To ensure EVs are affordable, automakers should reintroduce a more affordable EV lineup. Ford cut prices on its Mustang Mach-E, but it still starts at about $46,000.
Second, to create more affordable EVs without sacrificing assembly jobs in the US, Biden should loosen up the eligibility rules for the EV tax credits especially for EVs assembled in the US. For example, Nissan’s Leaf is assembled in Tennessee with an affordable base price of about $28,000. But this small and affordable EV is no longer qualified for the EV tax credit due to battery sourcing requirements announced in April.
To improve competitiveness and strengthen innovation in the EV sector, the big three and the US government should find ways to make more affordable EVs available to consumers without sacrificing American jobs.

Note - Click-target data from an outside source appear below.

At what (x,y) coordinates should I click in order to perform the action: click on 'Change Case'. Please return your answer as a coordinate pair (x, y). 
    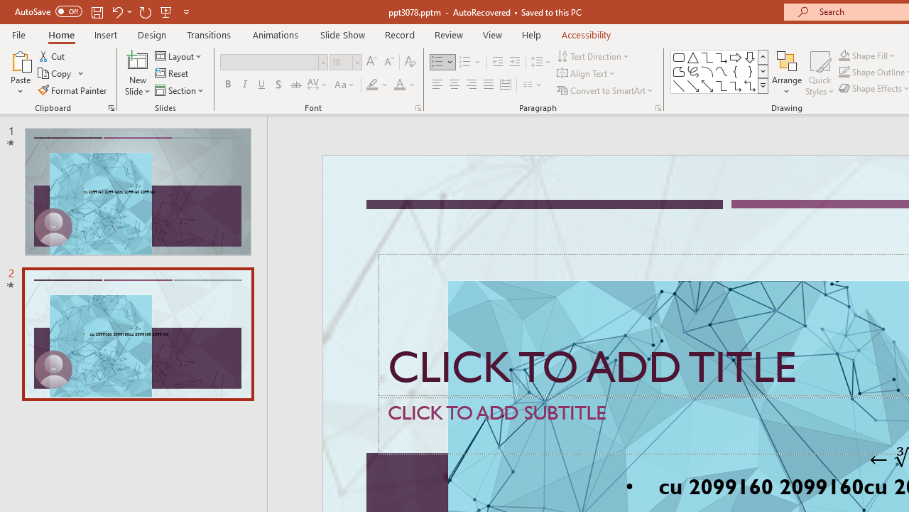
    Looking at the image, I should click on (345, 85).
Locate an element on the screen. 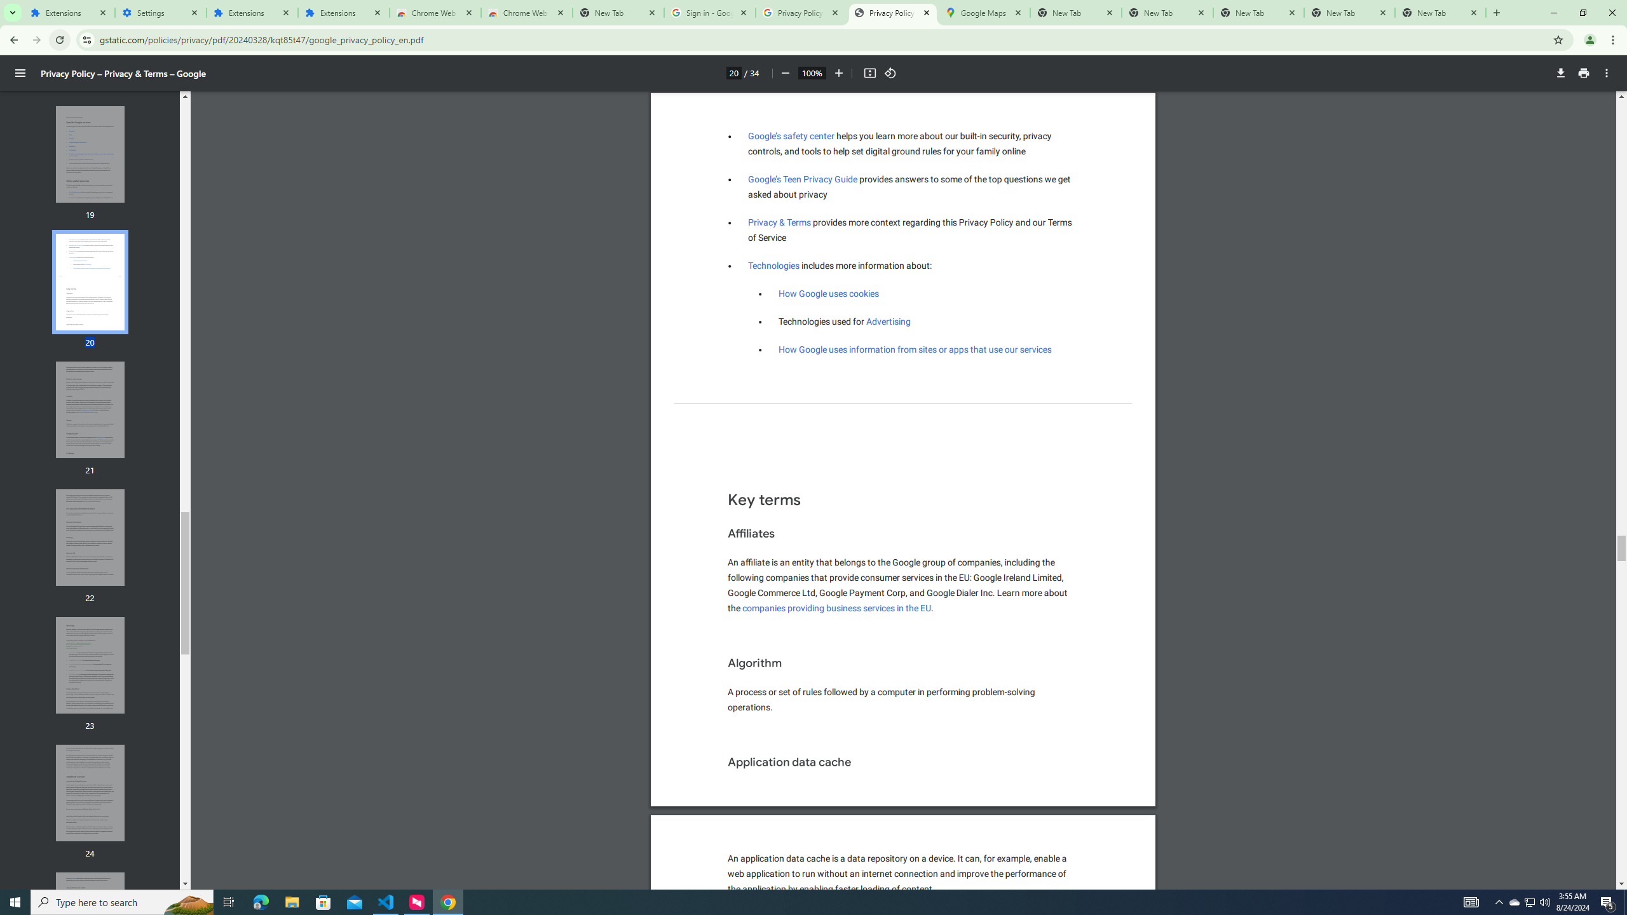 Image resolution: width=1627 pixels, height=915 pixels. 'Menu' is located at coordinates (20, 72).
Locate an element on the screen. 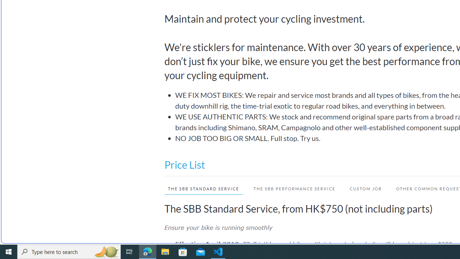 Image resolution: width=460 pixels, height=259 pixels. 'THE SBB STANDARD SERVICE' is located at coordinates (203, 188).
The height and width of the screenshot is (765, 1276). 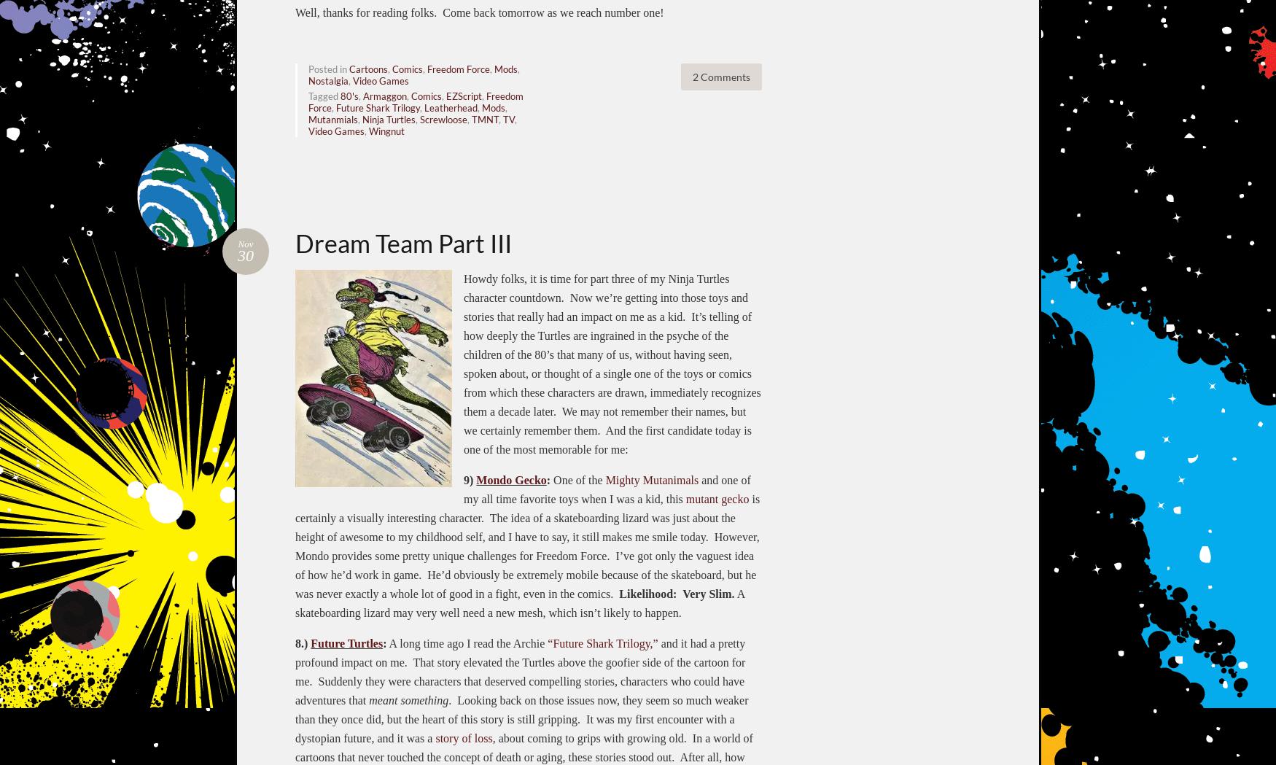 What do you see at coordinates (605, 478) in the screenshot?
I see `'Mighty Mutanimals'` at bounding box center [605, 478].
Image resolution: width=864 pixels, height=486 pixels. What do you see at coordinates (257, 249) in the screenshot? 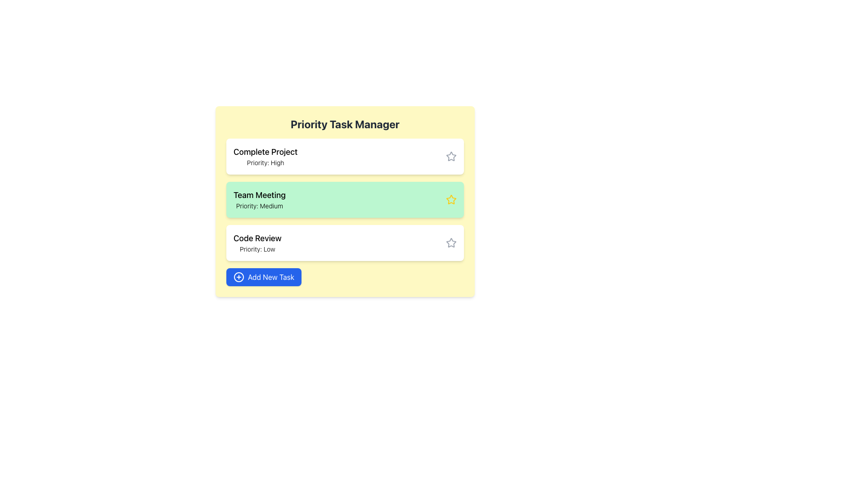
I see `the 'Priority: Low' label located within the 'Code Review' task card, which provides additional detail as subtext beneath the main title 'Code Review'` at bounding box center [257, 249].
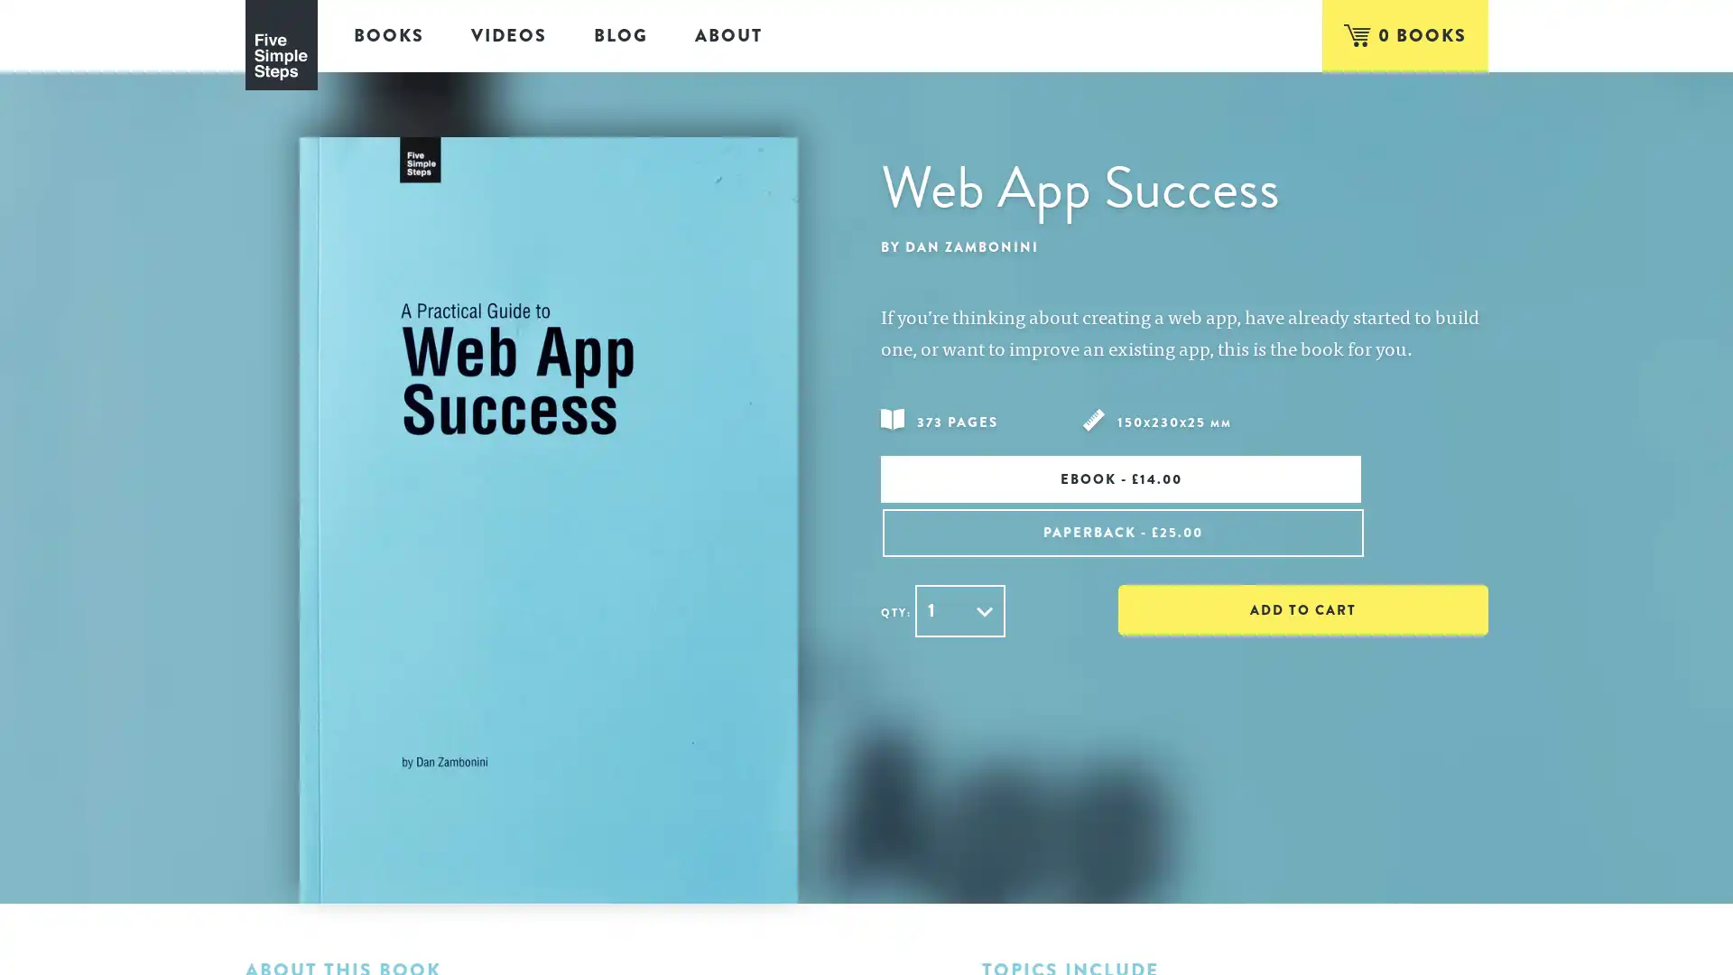 This screenshot has height=975, width=1733. Describe the element at coordinates (1339, 478) in the screenshot. I see `PAPERBACK - 25.00` at that location.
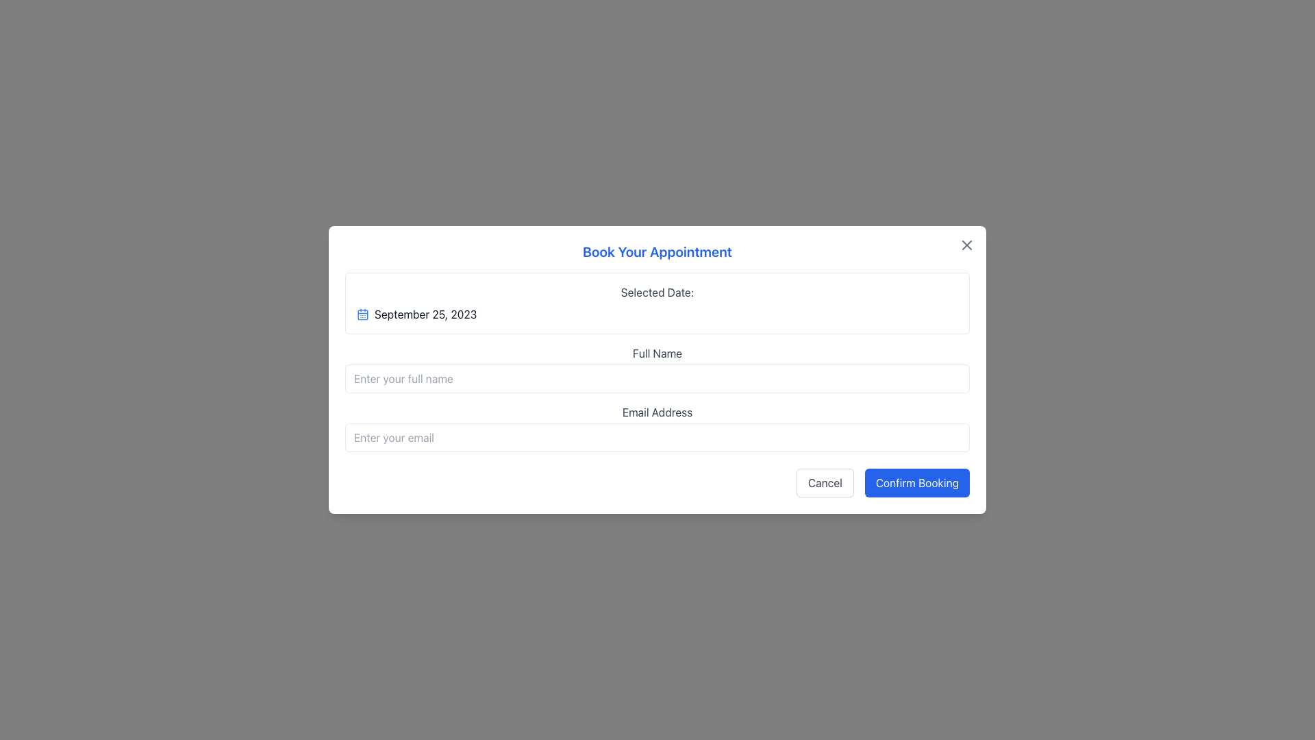 The width and height of the screenshot is (1315, 740). What do you see at coordinates (966, 245) in the screenshot?
I see `the Close Icon, which is an 'X' shaped button located in the top-right corner of the 'Book Your Appointment' modal` at bounding box center [966, 245].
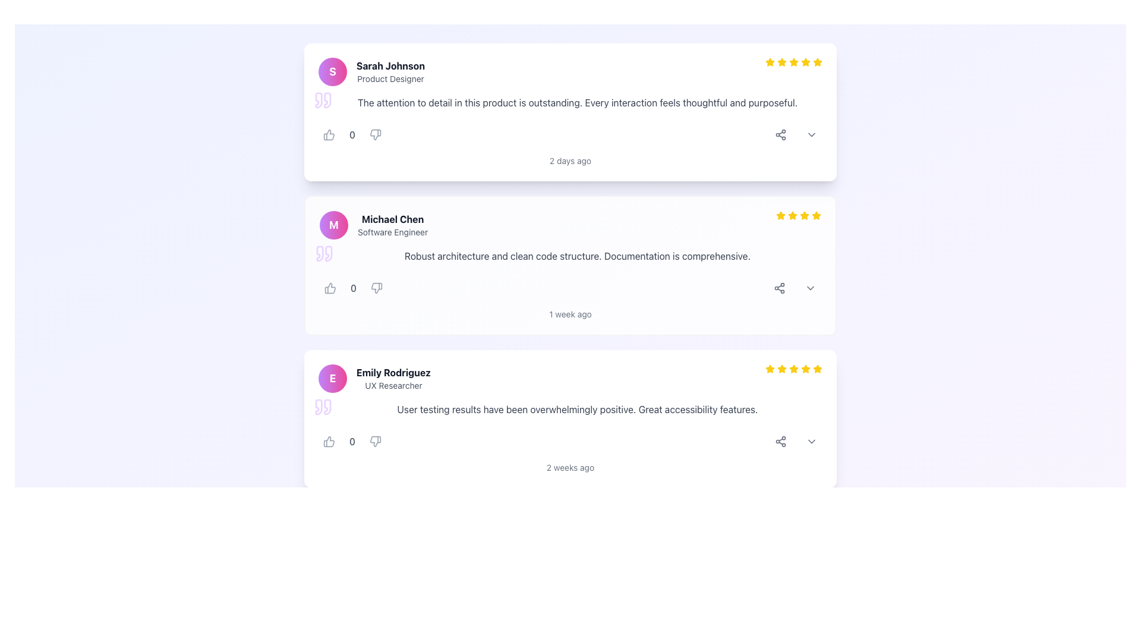 The width and height of the screenshot is (1141, 642). I want to click on the arrow icon within the third user review card, so click(811, 442).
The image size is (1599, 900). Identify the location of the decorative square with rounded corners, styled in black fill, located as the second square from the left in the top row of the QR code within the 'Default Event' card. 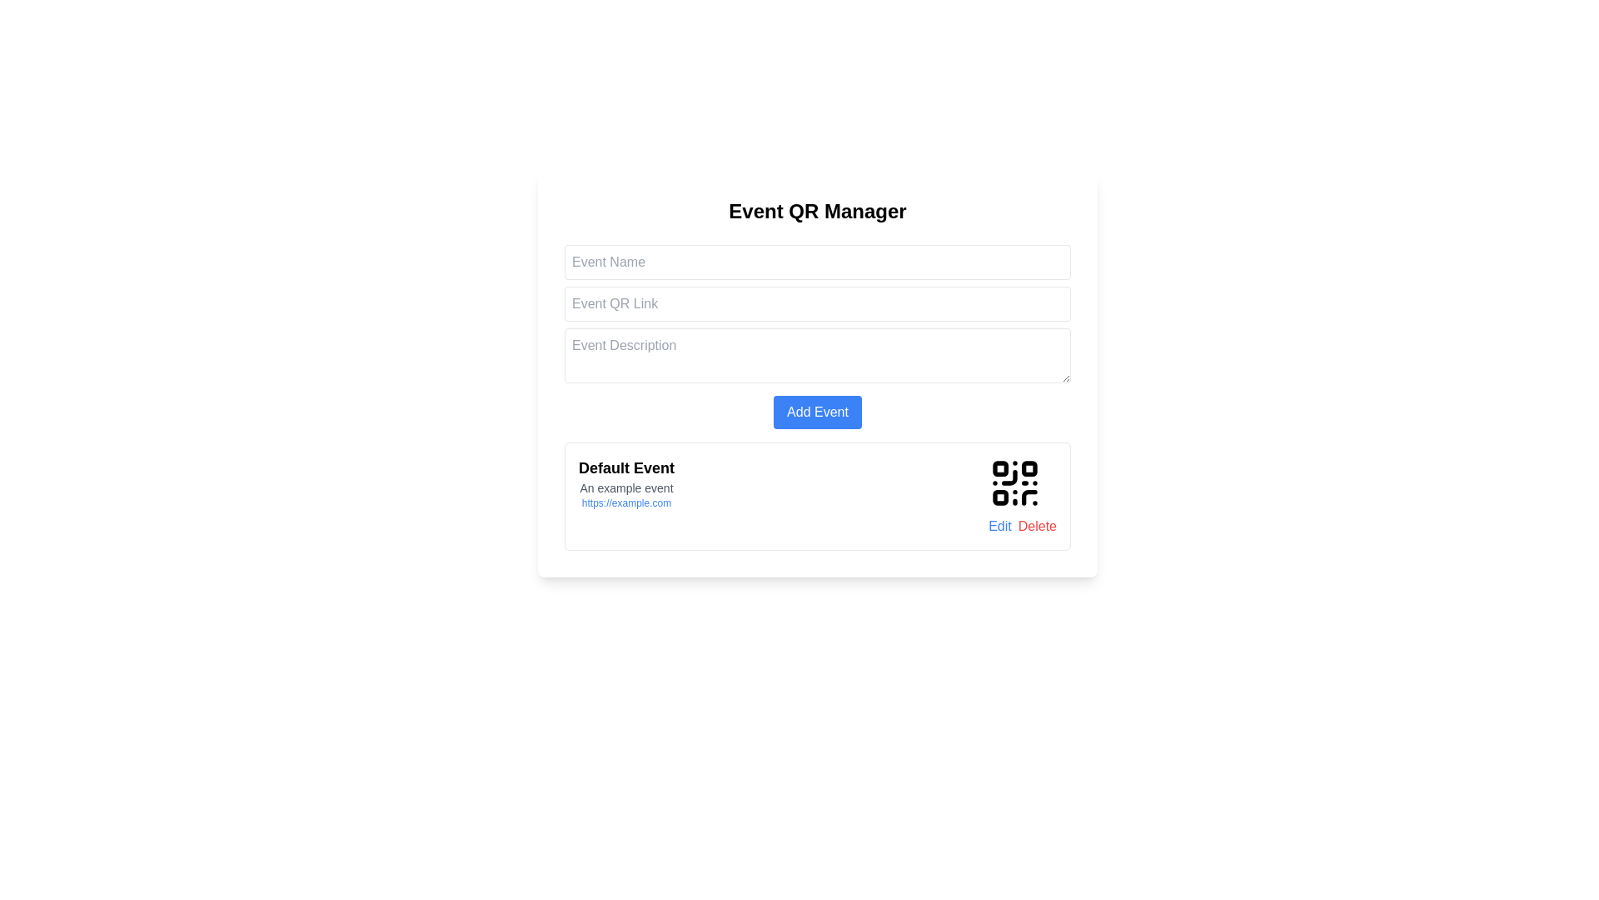
(1029, 468).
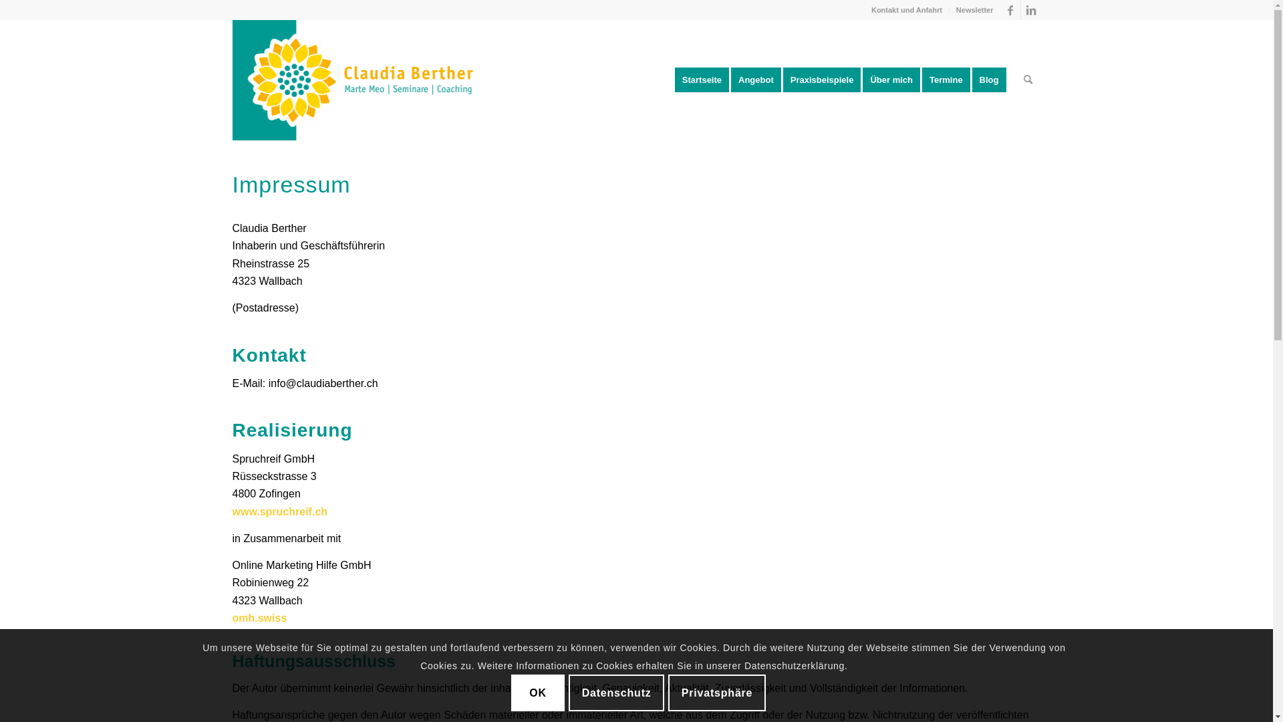 The height and width of the screenshot is (722, 1283). What do you see at coordinates (279, 511) in the screenshot?
I see `'www.spruchreif.ch'` at bounding box center [279, 511].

Third, while the US government is leveraging the IRA funds to boost domestic EV battery production by offering tax credits and incentives to manufacturers and consumers, the US still relies heavily on Chinese companies such as CATL for EV batteries and related components. Indeed, blocking CATL, the largest EV battery manufacturing with 37.7% market share, from importing its EV batteries and related components into the US is too risky. This is because the US cannot fully establish a robust domestic supply chain for lithium-based EV batteries by 2030.
Instead, the US should continue import EV batteries from China that pose no national security. However, the US should develop new EV battery technology based on sustainable materials without relying on Cobalt that are primarily extracted from the Democratic Republic of Congo whose supply chains are often with child and forced labor.
Burning bridges with China is risky for the US to develop its domestic EV ecosystem. Keeping the old bridge would be a safer bet.